> [SUPPLIED DATA]:
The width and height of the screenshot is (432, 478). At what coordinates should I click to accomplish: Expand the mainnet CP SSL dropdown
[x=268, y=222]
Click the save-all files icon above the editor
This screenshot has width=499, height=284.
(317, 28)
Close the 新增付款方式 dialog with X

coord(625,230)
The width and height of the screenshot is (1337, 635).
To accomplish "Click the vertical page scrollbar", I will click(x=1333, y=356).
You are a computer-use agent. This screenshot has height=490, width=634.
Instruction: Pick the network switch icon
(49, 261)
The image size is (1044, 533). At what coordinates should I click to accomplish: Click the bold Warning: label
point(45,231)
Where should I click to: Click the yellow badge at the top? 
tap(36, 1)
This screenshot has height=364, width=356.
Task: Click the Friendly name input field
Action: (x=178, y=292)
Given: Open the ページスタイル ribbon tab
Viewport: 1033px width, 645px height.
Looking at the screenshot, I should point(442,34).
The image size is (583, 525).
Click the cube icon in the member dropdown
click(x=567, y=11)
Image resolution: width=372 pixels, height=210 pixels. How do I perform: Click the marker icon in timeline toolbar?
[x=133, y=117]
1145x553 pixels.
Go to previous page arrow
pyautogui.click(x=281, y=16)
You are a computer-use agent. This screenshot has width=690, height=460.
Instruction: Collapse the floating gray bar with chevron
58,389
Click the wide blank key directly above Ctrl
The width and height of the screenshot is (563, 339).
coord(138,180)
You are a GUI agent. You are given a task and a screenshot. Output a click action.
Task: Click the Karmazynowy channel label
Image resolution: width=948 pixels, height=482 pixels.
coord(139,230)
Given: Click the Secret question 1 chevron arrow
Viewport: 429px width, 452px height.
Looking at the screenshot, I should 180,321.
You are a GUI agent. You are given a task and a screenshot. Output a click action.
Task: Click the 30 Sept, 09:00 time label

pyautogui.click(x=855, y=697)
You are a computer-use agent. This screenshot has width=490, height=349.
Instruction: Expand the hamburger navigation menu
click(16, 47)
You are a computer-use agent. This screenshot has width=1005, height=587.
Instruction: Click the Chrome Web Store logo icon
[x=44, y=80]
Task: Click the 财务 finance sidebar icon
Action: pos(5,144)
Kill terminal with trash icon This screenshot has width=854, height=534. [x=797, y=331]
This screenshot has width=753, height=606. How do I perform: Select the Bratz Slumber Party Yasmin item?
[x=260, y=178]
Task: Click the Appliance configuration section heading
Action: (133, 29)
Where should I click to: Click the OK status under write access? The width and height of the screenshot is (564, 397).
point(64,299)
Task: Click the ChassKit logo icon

> [DIRECTIONS FOR THIS TASK]:
Reproduce exactly the stretch of the material above that starts at the line with "Instruction: Expand the" and ends at the line with "Kill terminal with", both included, and nothing else.

> [SOLUTION TO THIS PROBLEM]:
Instruction: Expand the hamburger navigation menu
click(16, 47)
You are a computer-use agent. This screenshot has width=1005, height=587.
Instruction: Click the Chrome Web Store logo icon
[x=44, y=80]
Task: Click the 财务 finance sidebar icon
Action: pos(5,144)
Kill terminal with trash icon This screenshot has width=854, height=534. [x=797, y=331]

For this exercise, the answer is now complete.